By Joseph Webster, Anthropologist of religion, Queen’s University Belfast

THE Offensive Behaviour at Football Act is a bad piece of legislation. It’s unenforceable, counterproductive, and unjustified on free speech grounds. Iain Macwhirter, writing in this newspaper, rightly points out that “being unkind isn’t a crime”. I made this same case to the Scottish Parliament Justice Committee.

The Billy Boys has some famously offensive lyrics, as do football chants which revel in the tragedy of the 1971 Ibrox disaster. But finding something offensive is not a good enough reason to make it illegal; such is the cost of a society which values freedom of expression more than freedom from offence. Yet, mass arrests of hundreds of Old Firm fans who will flout the Act during tomorrow’s match seems even less palatable. Thus, while free speech isn’t always pretty, it remains worthy of defence.

What if the case for repeal was made on different grounds? The Football Act should be scrapped because it completely fails to understand the social reality behind the behaviours it seeks to ban. The assumption of those who railroaded the legislation through Parliament is that football-related sectarianism is all about rivalry and a hatred of the other. But this completely ignores the equally important sectarian dynamics of solidarity and fraternity.

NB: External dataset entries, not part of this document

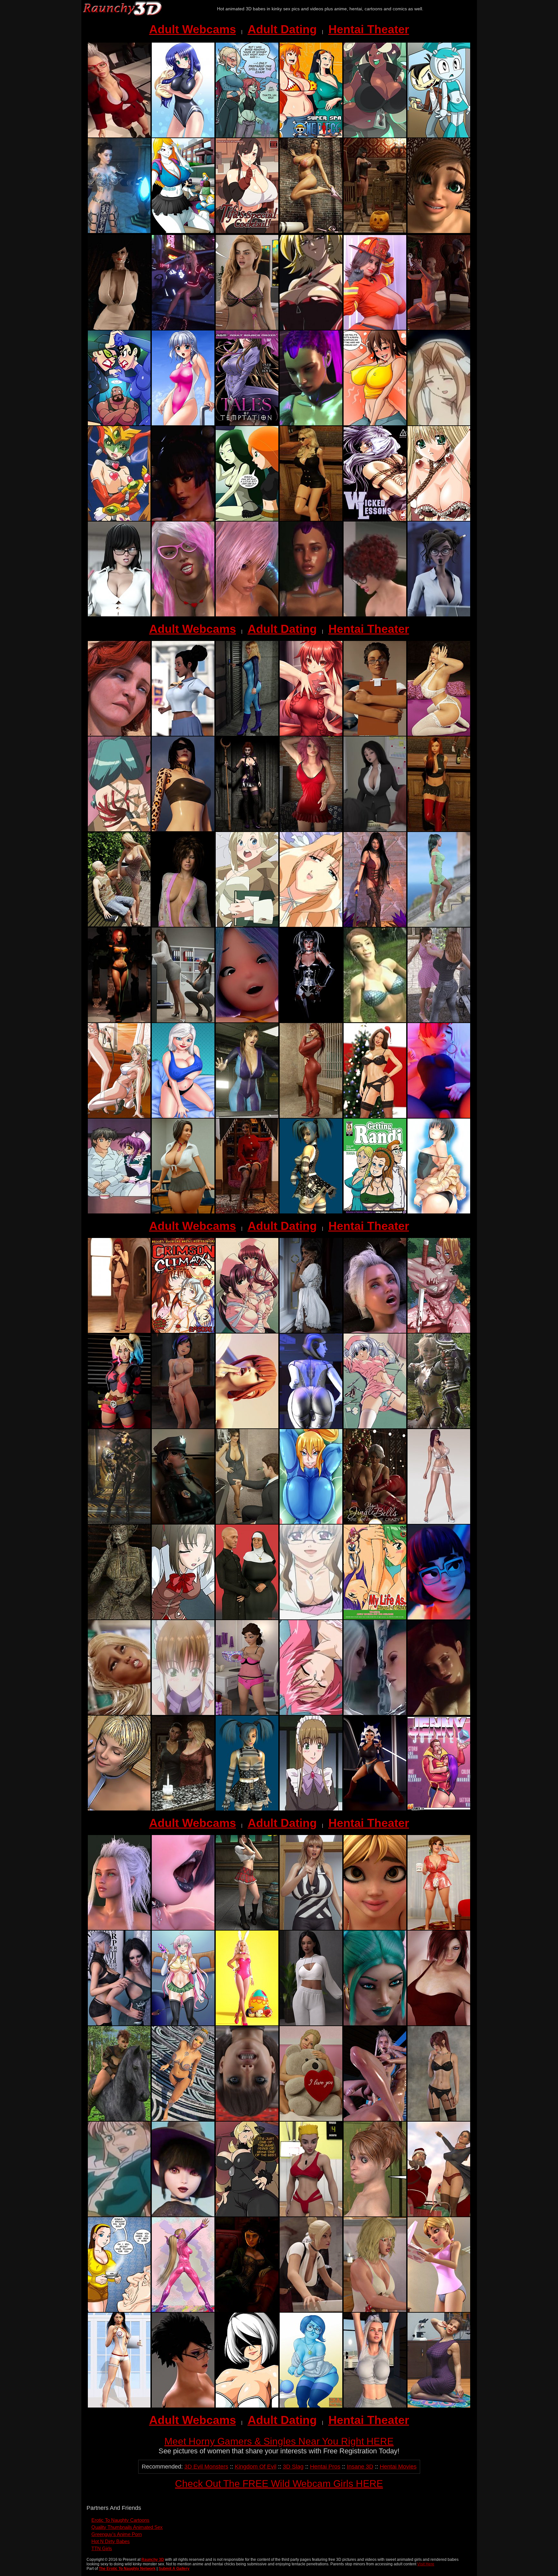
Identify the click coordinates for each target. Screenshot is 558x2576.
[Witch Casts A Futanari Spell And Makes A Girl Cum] (183, 2214)
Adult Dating (282, 29)
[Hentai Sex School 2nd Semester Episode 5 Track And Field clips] (439, 614)
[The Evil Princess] (119, 231)
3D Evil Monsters (206, 2466)
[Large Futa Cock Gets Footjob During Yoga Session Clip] (119, 1713)
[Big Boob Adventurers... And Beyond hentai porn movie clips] (439, 423)
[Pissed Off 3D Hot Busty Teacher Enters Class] (311, 1928)
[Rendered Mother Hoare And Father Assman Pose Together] (247, 1617)
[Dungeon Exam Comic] (247, 135)
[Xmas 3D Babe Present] (439, 328)
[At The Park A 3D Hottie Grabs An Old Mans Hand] (119, 925)
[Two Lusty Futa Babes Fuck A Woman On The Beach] (183, 614)
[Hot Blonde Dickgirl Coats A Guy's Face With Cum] (375, 2119)
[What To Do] (375, 328)
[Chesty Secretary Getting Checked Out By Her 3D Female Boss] (183, 1020)
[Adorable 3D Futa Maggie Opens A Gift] (439, 2310)
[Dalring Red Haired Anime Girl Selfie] (311, 734)
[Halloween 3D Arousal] (375, 231)
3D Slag (293, 2466)
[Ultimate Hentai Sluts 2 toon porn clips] (439, 519)
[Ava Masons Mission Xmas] (439, 2214)
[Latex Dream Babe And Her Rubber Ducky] (119, 1522)
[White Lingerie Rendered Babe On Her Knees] (439, 734)
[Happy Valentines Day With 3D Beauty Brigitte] (311, 2119)
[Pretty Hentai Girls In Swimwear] (439, 1211)
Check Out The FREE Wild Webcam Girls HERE (279, 2483)
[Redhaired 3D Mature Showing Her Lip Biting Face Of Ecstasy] (119, 734)
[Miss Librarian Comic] (247, 925)
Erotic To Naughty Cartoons (120, 2520)
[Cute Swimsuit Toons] (183, 423)
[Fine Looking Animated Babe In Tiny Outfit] (183, 2119)
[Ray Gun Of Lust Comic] (183, 2023)
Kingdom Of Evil (255, 2466)
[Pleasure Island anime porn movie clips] (375, 1020)
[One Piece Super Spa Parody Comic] (311, 135)
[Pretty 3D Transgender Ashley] (311, 2023)
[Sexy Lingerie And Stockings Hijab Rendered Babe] (119, 1331)
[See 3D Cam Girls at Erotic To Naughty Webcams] (183, 829)
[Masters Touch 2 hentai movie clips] (119, 2214)
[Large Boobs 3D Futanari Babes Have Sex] (183, 2406)
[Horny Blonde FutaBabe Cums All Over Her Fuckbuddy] (375, 2310)
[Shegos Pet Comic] (247, 519)
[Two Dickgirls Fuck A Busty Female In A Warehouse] (375, 2023)
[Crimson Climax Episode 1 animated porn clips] (183, 1331)
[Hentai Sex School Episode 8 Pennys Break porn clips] (183, 734)
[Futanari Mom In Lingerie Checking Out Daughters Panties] (247, 1713)
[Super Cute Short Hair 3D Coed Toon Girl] (247, 1020)
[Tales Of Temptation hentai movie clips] (247, 423)
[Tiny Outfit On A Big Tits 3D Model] (439, 1522)
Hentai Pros (325, 2466)
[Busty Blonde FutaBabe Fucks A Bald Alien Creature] (375, 1713)
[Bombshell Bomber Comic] (311, 1522)
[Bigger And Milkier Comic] (375, 423)
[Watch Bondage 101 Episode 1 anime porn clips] (119, 829)
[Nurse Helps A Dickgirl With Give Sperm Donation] (375, 734)
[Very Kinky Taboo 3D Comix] (375, 2214)
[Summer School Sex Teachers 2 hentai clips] (311, 1713)
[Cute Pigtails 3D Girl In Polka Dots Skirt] (311, 1211)
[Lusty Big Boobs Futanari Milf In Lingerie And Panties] (439, 1928)
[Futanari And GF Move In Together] (119, 2023)
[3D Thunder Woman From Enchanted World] (119, 2119)
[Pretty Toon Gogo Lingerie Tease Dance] (183, 1426)
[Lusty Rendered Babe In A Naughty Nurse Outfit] (119, 2406)
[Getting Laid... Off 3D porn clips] (375, 829)
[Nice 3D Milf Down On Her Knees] (439, 2406)
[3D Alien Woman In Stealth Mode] (119, 1617)
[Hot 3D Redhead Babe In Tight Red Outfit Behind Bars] (311, 1116)
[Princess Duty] (311, 1331)
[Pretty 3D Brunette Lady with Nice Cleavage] (183, 925)
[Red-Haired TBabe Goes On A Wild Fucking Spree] (311, 614)
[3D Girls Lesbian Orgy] (119, 1808)
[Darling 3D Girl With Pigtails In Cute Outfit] (247, 1808)
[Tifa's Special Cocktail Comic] (247, 231)
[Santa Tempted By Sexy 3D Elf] (247, 1211)
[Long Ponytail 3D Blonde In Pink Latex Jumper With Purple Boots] (183, 2310)
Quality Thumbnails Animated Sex (127, 2527)
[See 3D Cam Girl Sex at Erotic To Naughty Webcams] (439, 829)
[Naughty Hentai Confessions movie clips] (119, 1211)
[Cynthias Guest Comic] (247, 2214)
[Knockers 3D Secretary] (247, 1522)
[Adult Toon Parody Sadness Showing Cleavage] (311, 2406)
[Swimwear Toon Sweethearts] (183, 135)
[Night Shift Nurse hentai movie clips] (247, 1331)
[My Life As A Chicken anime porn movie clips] (375, 1617)
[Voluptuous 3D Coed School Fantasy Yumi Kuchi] (183, 1211)
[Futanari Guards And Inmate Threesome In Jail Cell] (183, 1522)
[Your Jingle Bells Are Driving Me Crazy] (375, 1522)
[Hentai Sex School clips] (311, 2214)
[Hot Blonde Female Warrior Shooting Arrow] (439, 1426)
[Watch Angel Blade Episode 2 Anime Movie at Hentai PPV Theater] (119, 519)
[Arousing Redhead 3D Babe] (439, 2023)
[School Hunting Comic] (183, 231)
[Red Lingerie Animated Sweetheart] (311, 829)
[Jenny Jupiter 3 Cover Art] (439, 1808)
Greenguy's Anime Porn (116, 2534)
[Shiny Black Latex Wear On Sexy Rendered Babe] (311, 1020)
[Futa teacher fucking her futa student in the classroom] (119, 135)
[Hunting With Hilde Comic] (439, 1331)
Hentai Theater (368, 29)
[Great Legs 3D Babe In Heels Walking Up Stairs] (439, 925)
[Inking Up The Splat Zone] (375, 135)
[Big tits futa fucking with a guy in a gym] (375, 2406)
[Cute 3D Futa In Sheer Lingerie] (247, 328)
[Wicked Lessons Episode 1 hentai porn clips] (375, 519)
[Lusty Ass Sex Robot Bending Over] (311, 1426)
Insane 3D (360, 2466)
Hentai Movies (398, 2466)
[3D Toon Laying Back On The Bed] (439, 1116)
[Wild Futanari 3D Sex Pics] (439, 1713)
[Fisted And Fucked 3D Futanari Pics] (375, 1331)
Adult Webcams (192, 29)
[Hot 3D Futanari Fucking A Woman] (311, 423)
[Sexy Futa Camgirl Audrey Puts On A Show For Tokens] (439, 231)
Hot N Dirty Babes (110, 2541)
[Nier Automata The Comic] (247, 2406)
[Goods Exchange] (439, 1020)
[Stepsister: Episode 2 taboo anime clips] (183, 1617)
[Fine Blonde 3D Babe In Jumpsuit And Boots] (247, 734)
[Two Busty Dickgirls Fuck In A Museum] (311, 2310)
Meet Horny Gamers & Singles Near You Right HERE (279, 2441)
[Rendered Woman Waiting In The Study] (247, 2310)
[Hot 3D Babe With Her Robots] (119, 1020)
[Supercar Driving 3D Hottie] (183, 328)
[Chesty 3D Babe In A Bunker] (247, 1116)
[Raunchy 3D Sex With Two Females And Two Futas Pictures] (183, 519)
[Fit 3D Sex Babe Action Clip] (247, 614)
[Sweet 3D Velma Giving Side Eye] (439, 1617)
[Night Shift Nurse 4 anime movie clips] (375, 1426)
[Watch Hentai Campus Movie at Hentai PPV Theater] (311, 1617)
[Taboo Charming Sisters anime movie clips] (311, 925)
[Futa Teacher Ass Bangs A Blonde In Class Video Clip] (375, 614)
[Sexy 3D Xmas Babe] (375, 1116)
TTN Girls (101, 2548)
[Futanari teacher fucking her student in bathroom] (247, 1426)
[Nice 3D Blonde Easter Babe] (247, 2023)
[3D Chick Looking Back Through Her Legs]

My research on Old Firm match days has revealed that the behaviours which the Act seeks to criminalise almost always occur either in the absence of rival fans (in supporters clubs), or where fans are already strictly segregated (in the stadium). Offensive behaviour at football is therefore an attempt to create intra-group cohesion and not inter-group rivalry. In shared spaces, as a result (on the streets or on public transport) such behaviours decrease dramatically. Offensive chanting is thus a collective performance engaged in by a group for themselves, as a demonstration of their own collective membership of that group.

Imagine two groups in the playground, readying themselves for a fight. Someone pushes to the front. He shuffles on the spot, barely moving forward an inch, while disingenuously hollering to his pals: “Hold me back! Hold me back!” His friends dutifully grab his outstretched arms, pulling him close, as he feigns to struggle against them. A few insults cross the battle lines, but soon the boys disperse. Not a single punch is thrown.

So it is with the vast majority of criminalised fans who, in reality, want nothing more than to be pulled back into the reassuring centre of their group. Their insults may be offensive but that is not their primary purpose. If it were, why would the strongest expressions of verbal sectarianism be offered in the absence of rival fans? And why would verbal sectarianism decrease so dramatically in shared public spaces, regardless of the presence or absence of police?

Tomorrow, as the Old Firm carnival unfolds, most Celtic and Rangers fans will not behave badly. Of those who will, these (mostly) young men will gather into (largely) homogenous and hermetically sealed groups to celebrate belonging to one of two tribes. They will shout and swear, sing vile songs, and unfurl insulting banners but they will do so primarily for their own benefit, to validate their tribe. What the other tribe is doing, both on and off the pitch, will be a sideshow to their own acts of collective affirmation.

The Football Act should be scrapped because it offers the wrong diagnosis: a diagnosis of acute, outward-looking, sectarian hate, when the real “condition” is actually chronic, inward-looking, self-absorption. Since we can’t legislate our way out of the problem of boorishness, perhaps the Debrett’s A-Z of Modern Manners might offer a better way forward?